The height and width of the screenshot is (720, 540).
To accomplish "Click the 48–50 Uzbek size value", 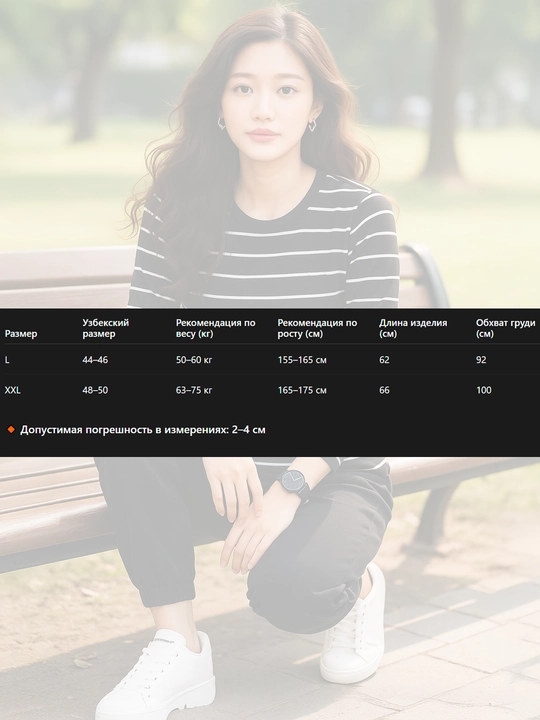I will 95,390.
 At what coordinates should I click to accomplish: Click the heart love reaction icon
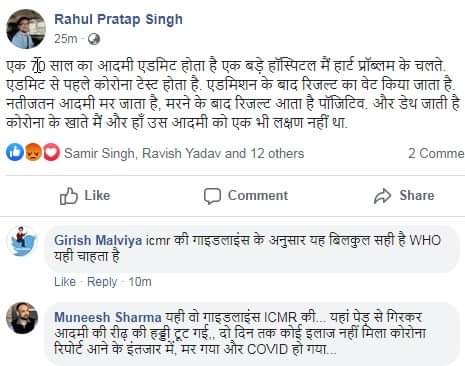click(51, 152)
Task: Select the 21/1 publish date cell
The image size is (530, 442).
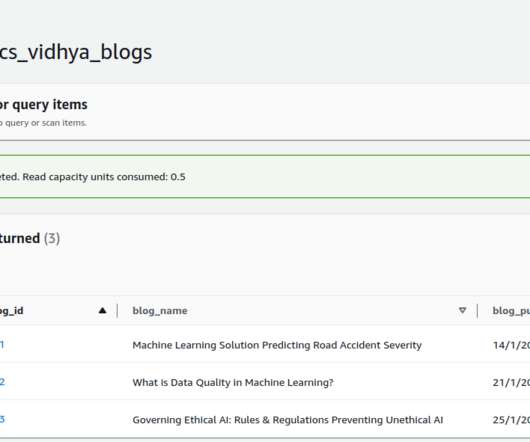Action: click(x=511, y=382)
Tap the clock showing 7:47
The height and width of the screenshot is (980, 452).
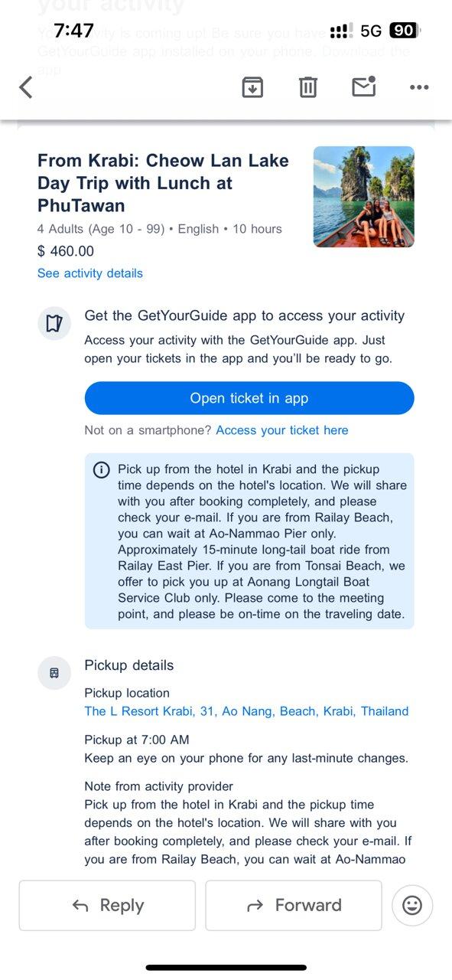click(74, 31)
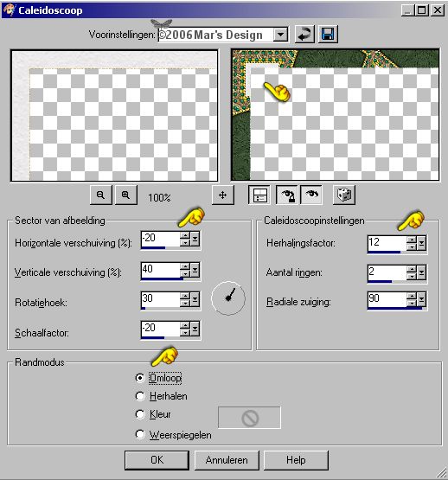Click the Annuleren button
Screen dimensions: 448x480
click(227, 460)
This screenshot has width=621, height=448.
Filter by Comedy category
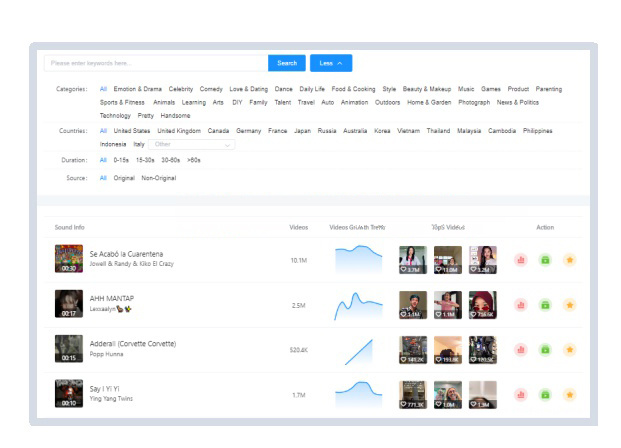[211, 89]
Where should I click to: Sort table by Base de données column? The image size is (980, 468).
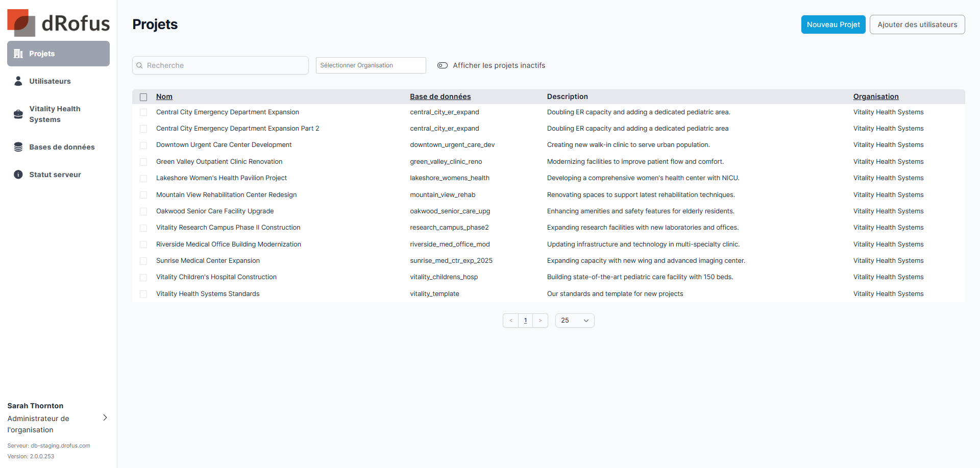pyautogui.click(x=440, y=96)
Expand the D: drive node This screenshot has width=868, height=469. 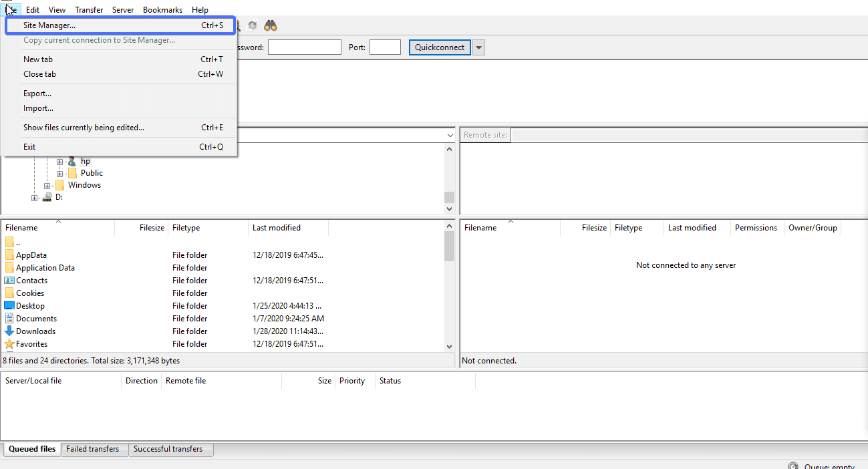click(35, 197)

--

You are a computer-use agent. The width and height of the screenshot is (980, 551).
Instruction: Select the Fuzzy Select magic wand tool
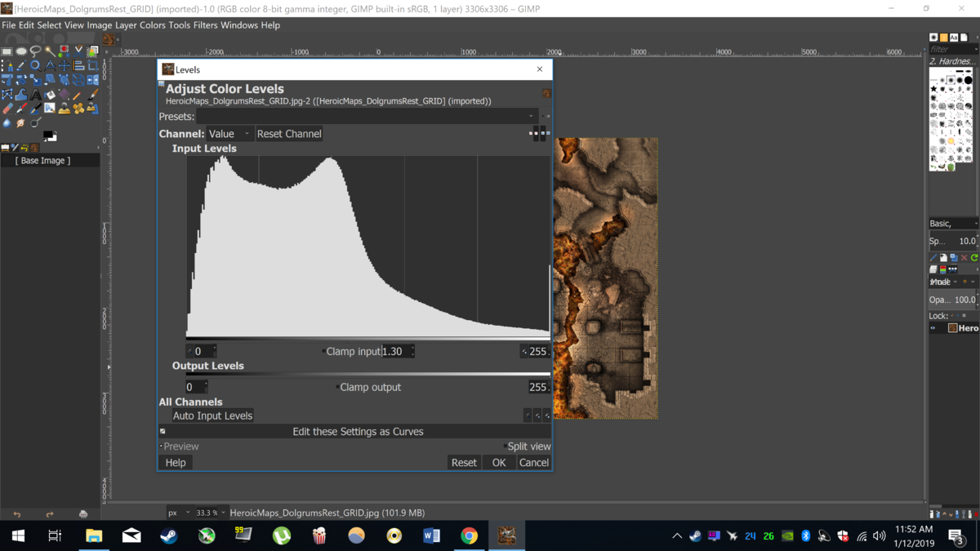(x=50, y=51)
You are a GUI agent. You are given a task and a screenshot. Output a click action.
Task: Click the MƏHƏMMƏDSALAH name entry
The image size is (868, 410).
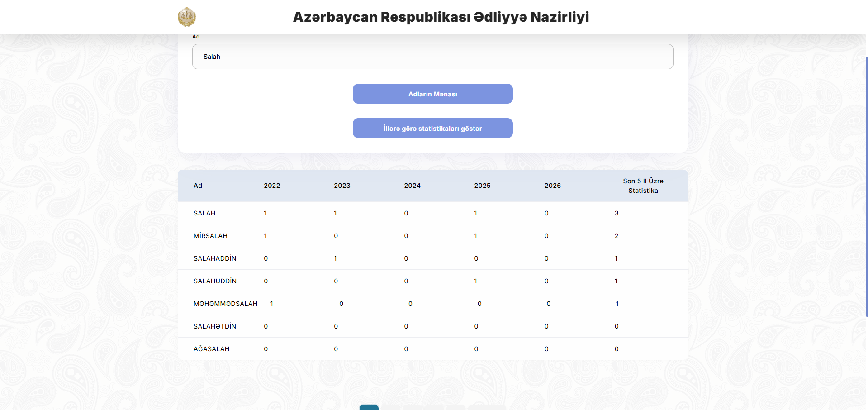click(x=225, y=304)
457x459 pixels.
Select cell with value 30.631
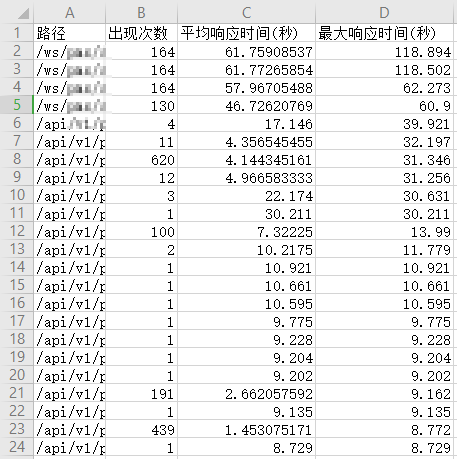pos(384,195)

- TASK OBJECTIVE: In the listing above, find the line containing "At what coordinates" and the line containing "This screenshot has width=621, height=448.", then write out both of them and every line between, exactly, with no pictures.

- RESPONSE BOX:
 At what coordinates should I click to accomplish: Click the heart love reaction icon
click(51, 152)
Task: Select the 21/1 publish date cell
The image size is (530, 442).
Action: click(x=511, y=382)
Tap the clock showing 7:47
The height and width of the screenshot is (980, 452).
click(74, 31)
Click the Annuleren button
Screen dimensions: 448x480
click(227, 460)
This screenshot has width=621, height=448.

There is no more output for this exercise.